Back in May 2016 I wrote an article asking is Xero a blue-chip share of tomorrow when the stock sold for $16.53 and most institutional investors baulked at its large losses.
The article concluded that it was a buy and included a couple of back of the envelope forecasts around revenue growth (compound 40% between 2016 to 2019) and total revenue around NZ$568 million that now look likely to be accurate given Xero's half year 2019 interim results showed revenue up 37% to NZ$256.5 million.
The article also estimated that on this basis the share price had room to roughly triple which it has done and a little more.
Digressing slightly the May 2016 article also complains about the inability of private investors to buy into the best junior U.S. tech companies such as Slack because they are privately held. Notably, Slack is now coming to IPO this June on a reported US$17 billion valuation after 3 years of blockbuster growth between May 2016 to 2019. For overseas investors it's a business I still reckon is another potential blue-chip of tomorrow.
Since May 2016 Xero shares are up about 240% and many institutional fund managers now regularly name it in the business media as their favourite blue-chip share of tomorrow to buy.
To be fair they might still be right as there's no reason why Xero shares can't keep moving higher given its attractive software-as-a-service economics and large overseas growth opportunities.
It's just that the stock doesn't offer as much raw upside as it did 3 years ago.
If you want to make massive returns in the share market you need to find the 'blue chips of tomorrow' before they hit valuations around $7.7 billion in the case of Xero, or US$17 billion in the case of Slack.
Although it might seem preposterous given its trailing financials one business it seems other investors are betting on as a blue-chip of tomorrow with more raw upside potential is the now $2 billion software-as-a-service medical imaging and radiology outfit Pro Medicus Limited (ASX: PME).
Just this morning the stock is up 4.5% to a record high of $19.90 and is up 75% over 2019 alone.
I've covered the business in dozens of articles over more than 4 years and still think it has an excellent long-term growth outlook.
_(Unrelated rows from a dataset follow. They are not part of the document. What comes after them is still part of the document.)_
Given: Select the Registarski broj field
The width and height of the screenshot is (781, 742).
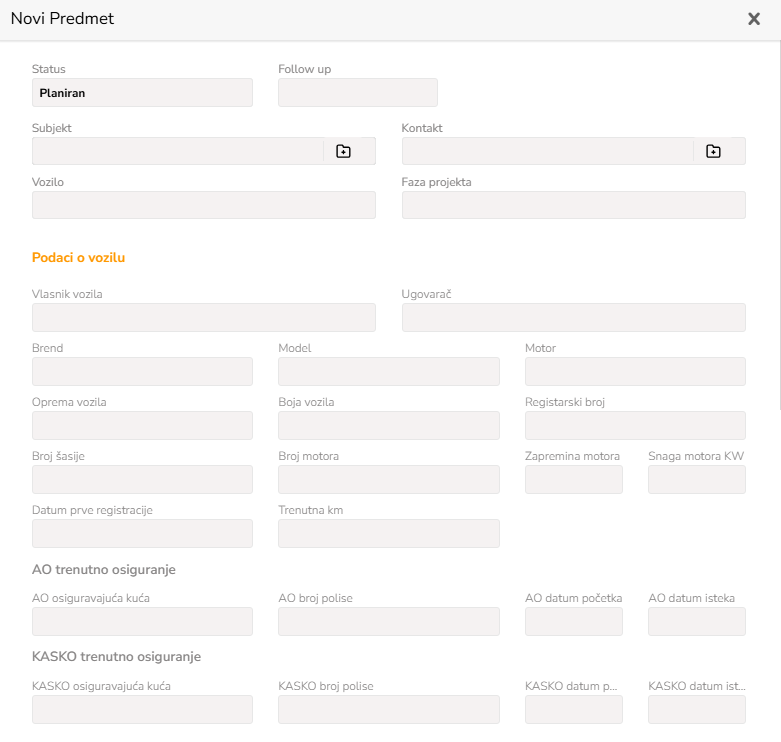Looking at the screenshot, I should click(x=635, y=426).
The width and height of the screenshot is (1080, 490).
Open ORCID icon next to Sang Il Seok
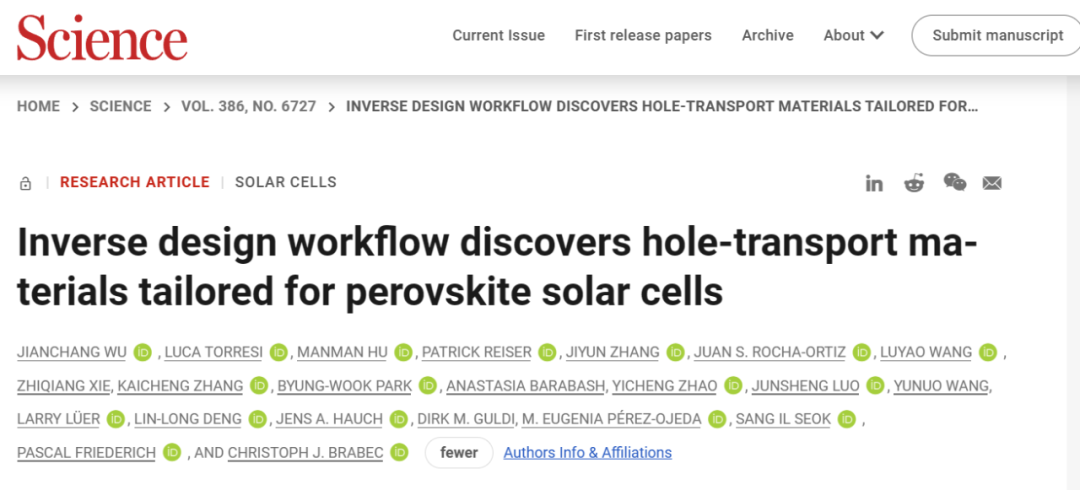(847, 419)
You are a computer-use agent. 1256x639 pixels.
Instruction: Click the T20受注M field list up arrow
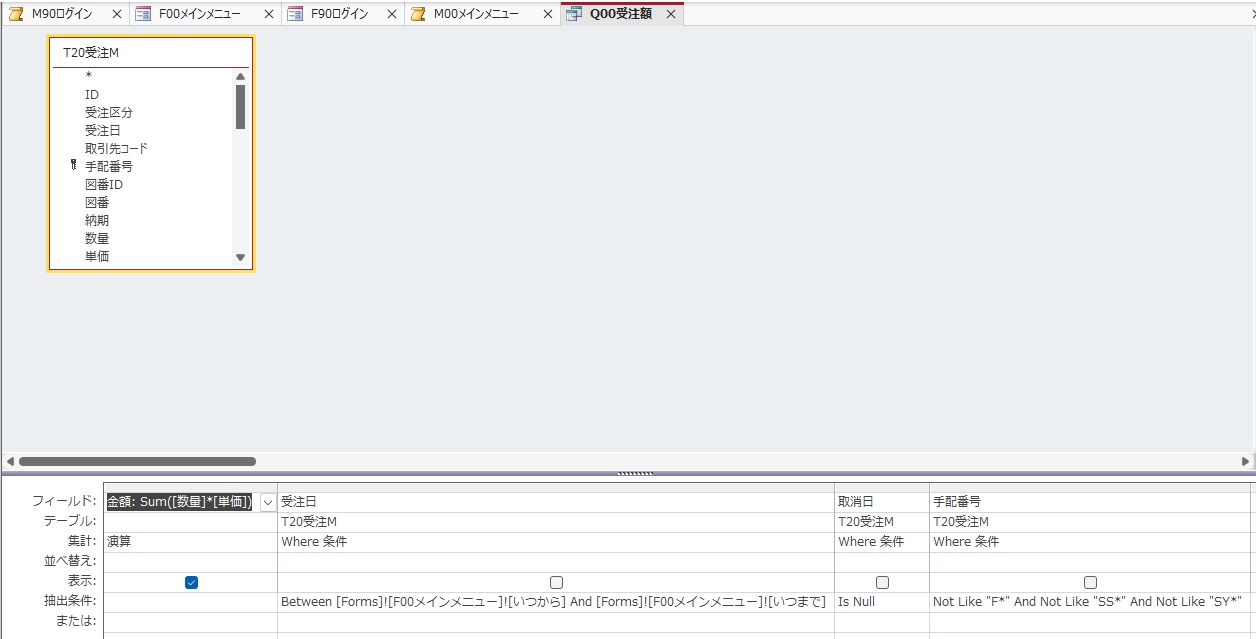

While its smaller market cap means it has room to compound returns harder for investors if its sales growth accelerates.
Moreover, Pro Medicus is already profitable (it even pays a dividend) which I think goes a long way to explaining its huge profit and sales multiples compared to unprofitable SaaS businesses such as Xero.
However, I'd caution anyone interested in buying into Pro Medicus that it now has an awful lot of growth baked into its valuation.
As such I'd rate it a 'buy', but only at a significantly cheaper valuation, which I expect patient investors may get before August 2019.